Still, other aspects of the Sparrows Point Container Terminal sound exciting to Myers, including electric hookups for container ships. That will allow the ships to turn off their engines, he said, instead of idling and polluting the air around Baltimore. Another proposal is to generate that electricity on-site through solar power, he said.

According to Tomarchio, this project is viable largely because of a planned upgrade to the Howard Street Tunnel, a 1.7-mile tunnel running under Baltimore built in 1895, Tomarchio said. A slightly taller tunnel is expected to be ready by 2027 at an estimated cost of $466 million, which comes from a mix of federal, state, local and private money. The taller tunnel will allow trains to double-stack containers arriving through the Port of Baltimore. That means much more cargo can move in and out of the privately and publicly owned marine terminals along the Patapsco River.

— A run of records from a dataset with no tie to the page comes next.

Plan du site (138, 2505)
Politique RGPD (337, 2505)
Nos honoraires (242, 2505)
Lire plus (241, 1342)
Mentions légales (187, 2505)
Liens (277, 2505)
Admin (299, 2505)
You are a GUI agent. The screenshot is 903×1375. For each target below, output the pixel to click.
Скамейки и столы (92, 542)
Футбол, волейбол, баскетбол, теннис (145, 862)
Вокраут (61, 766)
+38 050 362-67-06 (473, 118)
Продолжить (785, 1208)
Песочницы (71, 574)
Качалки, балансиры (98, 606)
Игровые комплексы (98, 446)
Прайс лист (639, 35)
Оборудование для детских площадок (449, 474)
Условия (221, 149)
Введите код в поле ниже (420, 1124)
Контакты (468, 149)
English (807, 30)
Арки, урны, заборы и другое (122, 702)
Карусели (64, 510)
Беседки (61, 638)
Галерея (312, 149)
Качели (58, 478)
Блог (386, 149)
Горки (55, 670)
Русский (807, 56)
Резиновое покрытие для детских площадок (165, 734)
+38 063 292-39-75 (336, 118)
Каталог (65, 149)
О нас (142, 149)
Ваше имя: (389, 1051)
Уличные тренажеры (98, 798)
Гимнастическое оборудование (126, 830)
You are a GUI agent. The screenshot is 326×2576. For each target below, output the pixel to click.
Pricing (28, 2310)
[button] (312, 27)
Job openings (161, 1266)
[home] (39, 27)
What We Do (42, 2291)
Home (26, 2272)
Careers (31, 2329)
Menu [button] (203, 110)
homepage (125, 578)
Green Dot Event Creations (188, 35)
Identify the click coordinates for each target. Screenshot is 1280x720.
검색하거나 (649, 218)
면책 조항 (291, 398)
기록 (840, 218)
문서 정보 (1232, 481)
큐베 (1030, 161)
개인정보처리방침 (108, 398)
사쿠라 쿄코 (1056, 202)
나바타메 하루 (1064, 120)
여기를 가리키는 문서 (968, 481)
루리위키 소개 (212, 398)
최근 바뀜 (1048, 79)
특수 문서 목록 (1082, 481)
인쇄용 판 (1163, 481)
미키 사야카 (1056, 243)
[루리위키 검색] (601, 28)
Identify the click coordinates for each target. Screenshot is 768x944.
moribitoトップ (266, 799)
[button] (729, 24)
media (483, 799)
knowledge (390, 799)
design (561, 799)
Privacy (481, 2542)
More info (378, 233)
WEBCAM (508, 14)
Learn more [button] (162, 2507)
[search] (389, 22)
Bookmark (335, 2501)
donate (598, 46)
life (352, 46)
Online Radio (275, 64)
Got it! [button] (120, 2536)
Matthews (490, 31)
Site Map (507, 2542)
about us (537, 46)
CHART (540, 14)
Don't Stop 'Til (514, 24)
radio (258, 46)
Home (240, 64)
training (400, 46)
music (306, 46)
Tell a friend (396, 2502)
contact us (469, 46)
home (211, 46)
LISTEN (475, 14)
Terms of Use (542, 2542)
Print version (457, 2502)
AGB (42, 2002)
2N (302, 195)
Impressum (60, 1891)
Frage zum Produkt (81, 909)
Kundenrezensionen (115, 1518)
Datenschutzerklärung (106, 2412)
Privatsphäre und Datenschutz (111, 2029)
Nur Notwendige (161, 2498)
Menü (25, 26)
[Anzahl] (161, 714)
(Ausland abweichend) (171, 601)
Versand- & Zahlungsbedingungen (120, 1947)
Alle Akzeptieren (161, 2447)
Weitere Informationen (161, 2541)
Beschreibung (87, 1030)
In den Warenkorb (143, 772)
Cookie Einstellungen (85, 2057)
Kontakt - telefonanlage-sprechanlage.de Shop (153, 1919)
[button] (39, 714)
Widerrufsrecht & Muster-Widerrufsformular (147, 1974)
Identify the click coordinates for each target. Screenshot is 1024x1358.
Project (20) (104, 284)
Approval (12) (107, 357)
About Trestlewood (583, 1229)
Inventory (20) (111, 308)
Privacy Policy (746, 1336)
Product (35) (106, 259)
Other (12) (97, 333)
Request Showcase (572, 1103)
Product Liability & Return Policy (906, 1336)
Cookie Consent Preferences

Much of that cargo could someday arrive through the Sparrows Point Container Terminal, which is expected to increase the total capacity of the Port of Baltimore by 70%, Tomarchio said.

That’s a huge deal, explained Richard Scher, spokesman for the Port of Baltimore.

“The work they are doing at Sparrows Point is transformational and incredible,” Scher said about Tradepoint Atlantic in a statement. “They are making significant economic development impacts that will reverberate for years to come.”